EXTRACTED INFORMATION.

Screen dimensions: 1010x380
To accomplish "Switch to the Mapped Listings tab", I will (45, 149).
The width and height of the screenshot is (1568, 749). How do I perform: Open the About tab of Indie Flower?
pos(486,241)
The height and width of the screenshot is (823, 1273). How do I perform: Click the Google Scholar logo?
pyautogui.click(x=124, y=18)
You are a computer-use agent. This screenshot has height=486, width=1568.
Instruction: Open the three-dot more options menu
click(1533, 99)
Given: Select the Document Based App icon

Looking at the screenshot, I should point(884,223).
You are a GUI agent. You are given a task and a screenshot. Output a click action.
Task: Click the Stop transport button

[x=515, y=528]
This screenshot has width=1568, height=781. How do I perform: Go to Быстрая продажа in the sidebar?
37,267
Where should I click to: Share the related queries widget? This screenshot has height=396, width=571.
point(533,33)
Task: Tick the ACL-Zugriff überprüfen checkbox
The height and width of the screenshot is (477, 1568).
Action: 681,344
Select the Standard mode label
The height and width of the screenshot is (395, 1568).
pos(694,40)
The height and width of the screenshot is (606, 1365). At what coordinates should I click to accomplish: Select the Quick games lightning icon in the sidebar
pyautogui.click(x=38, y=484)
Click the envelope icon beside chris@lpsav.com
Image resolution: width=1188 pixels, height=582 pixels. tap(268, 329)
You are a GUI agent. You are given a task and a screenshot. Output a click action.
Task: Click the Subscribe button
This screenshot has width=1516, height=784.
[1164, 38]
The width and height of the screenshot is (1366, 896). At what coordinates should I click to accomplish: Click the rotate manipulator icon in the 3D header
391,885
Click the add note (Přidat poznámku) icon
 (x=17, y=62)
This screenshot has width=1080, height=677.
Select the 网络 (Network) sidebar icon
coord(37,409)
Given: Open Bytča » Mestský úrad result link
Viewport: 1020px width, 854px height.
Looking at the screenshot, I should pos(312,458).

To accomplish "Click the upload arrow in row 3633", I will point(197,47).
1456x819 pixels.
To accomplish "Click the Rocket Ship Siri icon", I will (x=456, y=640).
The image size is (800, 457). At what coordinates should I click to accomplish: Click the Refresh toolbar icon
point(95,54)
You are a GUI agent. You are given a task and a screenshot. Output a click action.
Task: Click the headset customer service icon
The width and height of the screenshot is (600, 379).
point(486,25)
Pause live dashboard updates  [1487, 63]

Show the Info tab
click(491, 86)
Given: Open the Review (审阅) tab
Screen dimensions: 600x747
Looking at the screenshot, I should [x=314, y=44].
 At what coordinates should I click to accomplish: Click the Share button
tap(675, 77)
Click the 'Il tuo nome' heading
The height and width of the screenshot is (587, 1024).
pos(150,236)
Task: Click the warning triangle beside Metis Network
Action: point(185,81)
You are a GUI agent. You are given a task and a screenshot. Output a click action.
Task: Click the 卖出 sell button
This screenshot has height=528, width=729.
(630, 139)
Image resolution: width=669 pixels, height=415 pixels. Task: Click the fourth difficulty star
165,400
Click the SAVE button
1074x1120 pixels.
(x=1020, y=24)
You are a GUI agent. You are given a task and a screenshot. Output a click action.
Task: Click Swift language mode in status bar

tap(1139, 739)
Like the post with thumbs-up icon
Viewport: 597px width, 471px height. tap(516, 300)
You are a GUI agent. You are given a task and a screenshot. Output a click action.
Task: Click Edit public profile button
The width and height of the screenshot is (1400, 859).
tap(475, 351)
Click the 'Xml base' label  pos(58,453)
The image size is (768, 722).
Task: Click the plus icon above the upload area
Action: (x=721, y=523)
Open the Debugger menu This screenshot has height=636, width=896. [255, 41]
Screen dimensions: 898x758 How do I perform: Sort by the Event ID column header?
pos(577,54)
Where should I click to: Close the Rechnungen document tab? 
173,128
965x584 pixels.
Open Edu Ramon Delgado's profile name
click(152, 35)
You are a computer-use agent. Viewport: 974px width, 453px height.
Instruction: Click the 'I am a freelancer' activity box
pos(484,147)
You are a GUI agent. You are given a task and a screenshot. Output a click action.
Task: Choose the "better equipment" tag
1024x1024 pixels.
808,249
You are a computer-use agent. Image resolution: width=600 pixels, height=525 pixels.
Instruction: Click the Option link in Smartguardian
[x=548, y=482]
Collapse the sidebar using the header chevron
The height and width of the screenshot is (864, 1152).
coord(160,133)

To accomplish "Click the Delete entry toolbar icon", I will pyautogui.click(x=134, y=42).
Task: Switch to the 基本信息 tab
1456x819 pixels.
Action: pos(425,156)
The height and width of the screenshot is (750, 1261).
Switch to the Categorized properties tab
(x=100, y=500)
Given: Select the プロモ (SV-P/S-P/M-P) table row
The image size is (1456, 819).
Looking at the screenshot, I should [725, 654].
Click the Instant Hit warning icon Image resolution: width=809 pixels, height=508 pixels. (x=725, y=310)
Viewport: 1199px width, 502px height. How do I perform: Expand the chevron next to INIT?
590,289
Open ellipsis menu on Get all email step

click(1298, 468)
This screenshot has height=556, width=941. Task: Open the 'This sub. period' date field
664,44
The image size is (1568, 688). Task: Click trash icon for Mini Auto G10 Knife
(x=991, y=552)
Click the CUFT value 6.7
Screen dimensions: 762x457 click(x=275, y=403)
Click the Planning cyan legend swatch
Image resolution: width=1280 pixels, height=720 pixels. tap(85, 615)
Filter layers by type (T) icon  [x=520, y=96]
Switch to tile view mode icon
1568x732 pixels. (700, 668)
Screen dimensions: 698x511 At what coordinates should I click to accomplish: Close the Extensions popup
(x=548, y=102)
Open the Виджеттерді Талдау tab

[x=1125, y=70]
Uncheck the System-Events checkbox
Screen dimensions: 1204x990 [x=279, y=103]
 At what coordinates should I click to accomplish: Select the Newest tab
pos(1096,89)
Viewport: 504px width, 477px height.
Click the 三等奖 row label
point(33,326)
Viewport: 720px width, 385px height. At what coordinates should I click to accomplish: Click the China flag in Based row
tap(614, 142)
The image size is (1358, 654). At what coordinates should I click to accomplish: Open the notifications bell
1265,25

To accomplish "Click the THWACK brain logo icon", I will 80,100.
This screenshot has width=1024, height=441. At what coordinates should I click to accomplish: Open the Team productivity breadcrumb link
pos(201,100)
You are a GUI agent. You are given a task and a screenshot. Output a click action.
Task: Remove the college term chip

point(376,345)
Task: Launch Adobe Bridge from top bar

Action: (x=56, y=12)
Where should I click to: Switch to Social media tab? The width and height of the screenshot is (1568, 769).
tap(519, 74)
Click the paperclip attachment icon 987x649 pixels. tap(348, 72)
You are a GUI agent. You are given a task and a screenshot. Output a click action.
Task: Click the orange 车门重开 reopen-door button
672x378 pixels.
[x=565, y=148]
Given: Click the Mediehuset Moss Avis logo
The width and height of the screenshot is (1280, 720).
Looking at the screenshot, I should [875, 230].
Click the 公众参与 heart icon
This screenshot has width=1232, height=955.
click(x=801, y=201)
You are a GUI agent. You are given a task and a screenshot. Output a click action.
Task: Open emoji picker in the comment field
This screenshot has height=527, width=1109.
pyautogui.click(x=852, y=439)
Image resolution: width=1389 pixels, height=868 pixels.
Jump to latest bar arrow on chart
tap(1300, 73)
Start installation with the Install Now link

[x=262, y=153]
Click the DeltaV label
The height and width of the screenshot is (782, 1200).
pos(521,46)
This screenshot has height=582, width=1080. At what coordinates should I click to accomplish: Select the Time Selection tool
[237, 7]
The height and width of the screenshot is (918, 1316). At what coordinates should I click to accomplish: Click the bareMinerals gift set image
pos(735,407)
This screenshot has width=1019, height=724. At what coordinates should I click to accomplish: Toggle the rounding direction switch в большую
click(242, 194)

TASK OBJECTIVE. Reproduce the lines of the listing above verbatim, from the line containing "Click the Instant" through the line containing "1568x732 pixels. (700, 668)", inclusive.

FINAL RESULT.
Click the Instant Hit warning icon Image resolution: width=809 pixels, height=508 pixels. (x=725, y=310)
Viewport: 1199px width, 502px height. How do I perform: Expand the chevron next to INIT?
590,289
Open ellipsis menu on Get all email step

click(1298, 468)
This screenshot has height=556, width=941. Task: Open the 'This sub. period' date field
664,44
The image size is (1568, 688). Task: Click trash icon for Mini Auto G10 Knife
(x=991, y=552)
Click the CUFT value 6.7
Screen dimensions: 762x457 click(x=275, y=403)
Click the Planning cyan legend swatch
Image resolution: width=1280 pixels, height=720 pixels. tap(85, 615)
Filter layers by type (T) icon  [x=520, y=96]
Switch to tile view mode icon
1568x732 pixels. (700, 668)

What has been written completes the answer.